**TO DO:** Find each row below that contains the word "section", matching case exactly, and copy every such row in full.

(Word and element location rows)

begin

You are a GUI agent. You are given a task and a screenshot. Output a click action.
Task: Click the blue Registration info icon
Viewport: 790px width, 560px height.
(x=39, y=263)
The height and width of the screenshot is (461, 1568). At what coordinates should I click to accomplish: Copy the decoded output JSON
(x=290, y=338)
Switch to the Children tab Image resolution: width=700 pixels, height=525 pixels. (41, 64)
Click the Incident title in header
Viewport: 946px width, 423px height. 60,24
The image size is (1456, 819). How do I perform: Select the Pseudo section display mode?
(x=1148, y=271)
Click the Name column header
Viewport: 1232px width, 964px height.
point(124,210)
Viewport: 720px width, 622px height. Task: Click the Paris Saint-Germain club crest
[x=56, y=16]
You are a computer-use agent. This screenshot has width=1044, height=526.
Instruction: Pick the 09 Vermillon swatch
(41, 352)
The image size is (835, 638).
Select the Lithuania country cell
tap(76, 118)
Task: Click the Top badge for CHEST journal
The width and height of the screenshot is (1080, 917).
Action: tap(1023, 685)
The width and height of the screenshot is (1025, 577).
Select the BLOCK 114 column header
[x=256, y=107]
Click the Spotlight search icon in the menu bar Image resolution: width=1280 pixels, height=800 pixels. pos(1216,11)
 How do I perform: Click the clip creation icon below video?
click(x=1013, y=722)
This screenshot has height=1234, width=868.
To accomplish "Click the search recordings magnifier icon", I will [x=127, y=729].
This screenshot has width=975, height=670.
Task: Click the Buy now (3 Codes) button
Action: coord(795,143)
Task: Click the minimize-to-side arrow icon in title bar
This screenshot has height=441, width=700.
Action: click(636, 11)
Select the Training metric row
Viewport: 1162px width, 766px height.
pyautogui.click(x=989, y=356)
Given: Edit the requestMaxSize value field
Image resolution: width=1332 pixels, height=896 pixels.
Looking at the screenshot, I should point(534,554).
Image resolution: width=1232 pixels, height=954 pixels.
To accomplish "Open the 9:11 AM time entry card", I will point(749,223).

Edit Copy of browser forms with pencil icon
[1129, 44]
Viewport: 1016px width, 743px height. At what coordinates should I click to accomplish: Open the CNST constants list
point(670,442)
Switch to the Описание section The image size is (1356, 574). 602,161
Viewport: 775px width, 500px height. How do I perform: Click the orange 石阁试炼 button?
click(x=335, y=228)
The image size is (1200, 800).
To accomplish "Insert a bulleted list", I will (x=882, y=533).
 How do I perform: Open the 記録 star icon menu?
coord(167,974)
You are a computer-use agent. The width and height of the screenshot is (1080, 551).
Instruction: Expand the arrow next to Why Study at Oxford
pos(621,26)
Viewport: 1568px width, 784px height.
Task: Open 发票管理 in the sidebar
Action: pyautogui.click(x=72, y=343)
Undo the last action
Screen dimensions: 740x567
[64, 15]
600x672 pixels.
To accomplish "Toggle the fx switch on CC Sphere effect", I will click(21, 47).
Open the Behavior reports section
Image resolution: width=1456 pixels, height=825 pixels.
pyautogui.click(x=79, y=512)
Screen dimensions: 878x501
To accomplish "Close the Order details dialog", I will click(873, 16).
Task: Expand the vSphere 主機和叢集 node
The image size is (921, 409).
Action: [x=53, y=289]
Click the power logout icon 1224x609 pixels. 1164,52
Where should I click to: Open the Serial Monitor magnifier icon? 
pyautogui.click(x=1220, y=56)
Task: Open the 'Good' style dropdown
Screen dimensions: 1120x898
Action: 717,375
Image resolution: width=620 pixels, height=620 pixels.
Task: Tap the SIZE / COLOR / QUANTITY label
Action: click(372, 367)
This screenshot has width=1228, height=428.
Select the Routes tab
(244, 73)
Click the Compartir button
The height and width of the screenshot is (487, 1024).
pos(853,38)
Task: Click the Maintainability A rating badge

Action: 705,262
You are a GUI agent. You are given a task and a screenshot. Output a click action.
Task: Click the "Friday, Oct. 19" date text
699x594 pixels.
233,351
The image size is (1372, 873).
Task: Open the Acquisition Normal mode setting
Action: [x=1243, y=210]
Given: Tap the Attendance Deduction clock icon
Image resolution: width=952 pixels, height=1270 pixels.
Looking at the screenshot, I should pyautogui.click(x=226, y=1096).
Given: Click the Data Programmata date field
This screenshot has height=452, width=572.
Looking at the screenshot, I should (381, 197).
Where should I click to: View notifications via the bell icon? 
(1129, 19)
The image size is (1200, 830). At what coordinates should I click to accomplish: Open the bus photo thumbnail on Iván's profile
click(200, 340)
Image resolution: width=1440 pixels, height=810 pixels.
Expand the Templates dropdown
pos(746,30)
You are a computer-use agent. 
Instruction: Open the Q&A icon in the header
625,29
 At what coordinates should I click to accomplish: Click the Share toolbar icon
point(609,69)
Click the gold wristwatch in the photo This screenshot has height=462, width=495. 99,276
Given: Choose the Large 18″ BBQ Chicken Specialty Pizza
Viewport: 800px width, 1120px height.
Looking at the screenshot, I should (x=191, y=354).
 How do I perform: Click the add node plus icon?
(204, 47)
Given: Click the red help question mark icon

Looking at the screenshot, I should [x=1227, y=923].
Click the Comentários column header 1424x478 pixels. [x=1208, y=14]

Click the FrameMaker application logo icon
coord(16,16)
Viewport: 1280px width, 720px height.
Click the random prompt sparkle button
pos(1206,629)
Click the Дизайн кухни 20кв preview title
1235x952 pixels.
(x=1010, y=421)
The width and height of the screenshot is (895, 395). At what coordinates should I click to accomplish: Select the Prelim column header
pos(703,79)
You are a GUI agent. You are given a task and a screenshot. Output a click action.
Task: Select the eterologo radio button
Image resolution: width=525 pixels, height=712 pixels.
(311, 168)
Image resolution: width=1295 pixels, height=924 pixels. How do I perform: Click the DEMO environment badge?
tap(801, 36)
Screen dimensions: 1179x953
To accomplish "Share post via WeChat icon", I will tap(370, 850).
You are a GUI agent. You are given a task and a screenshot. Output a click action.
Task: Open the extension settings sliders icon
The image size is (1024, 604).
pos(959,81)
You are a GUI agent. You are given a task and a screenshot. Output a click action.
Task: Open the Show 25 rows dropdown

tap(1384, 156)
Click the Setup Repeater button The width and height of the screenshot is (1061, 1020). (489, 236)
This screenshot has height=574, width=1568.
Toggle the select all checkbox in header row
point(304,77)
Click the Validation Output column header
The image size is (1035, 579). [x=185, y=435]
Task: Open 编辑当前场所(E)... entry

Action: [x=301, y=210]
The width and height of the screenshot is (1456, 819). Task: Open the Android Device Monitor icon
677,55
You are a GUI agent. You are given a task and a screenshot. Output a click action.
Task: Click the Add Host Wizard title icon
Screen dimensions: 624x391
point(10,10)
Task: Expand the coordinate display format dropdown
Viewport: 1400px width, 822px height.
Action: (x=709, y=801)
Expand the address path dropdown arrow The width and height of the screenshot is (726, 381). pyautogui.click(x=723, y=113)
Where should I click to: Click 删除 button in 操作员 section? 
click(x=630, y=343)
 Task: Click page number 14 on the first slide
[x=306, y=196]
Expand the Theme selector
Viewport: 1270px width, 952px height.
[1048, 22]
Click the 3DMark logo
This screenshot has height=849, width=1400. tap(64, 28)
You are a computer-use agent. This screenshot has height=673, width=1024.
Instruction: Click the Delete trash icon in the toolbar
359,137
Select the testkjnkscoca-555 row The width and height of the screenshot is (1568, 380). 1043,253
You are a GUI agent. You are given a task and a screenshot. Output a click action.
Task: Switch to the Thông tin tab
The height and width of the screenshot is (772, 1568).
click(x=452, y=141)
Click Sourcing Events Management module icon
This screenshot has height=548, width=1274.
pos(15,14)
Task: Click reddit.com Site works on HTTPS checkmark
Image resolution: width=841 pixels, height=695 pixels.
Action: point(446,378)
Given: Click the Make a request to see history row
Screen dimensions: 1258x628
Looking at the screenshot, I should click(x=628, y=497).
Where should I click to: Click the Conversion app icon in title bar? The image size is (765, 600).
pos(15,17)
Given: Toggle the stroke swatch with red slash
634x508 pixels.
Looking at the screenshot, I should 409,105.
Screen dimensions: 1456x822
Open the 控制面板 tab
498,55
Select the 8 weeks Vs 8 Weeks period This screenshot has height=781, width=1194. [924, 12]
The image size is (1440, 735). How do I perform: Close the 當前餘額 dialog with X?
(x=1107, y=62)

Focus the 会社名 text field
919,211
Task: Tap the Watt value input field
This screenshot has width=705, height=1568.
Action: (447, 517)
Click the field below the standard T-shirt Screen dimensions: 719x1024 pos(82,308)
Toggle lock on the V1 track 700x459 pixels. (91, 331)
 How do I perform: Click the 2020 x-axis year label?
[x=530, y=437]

end

**EXERCISE RESULT:**
The image size is (1456, 819). How do I perform: Select the Pseudo section display mode?
Switch to the Описание section The image size is (1356, 574). 602,161
Open the Behavior reports section
Where should I click to: Click 删除 button in 操作员 section? 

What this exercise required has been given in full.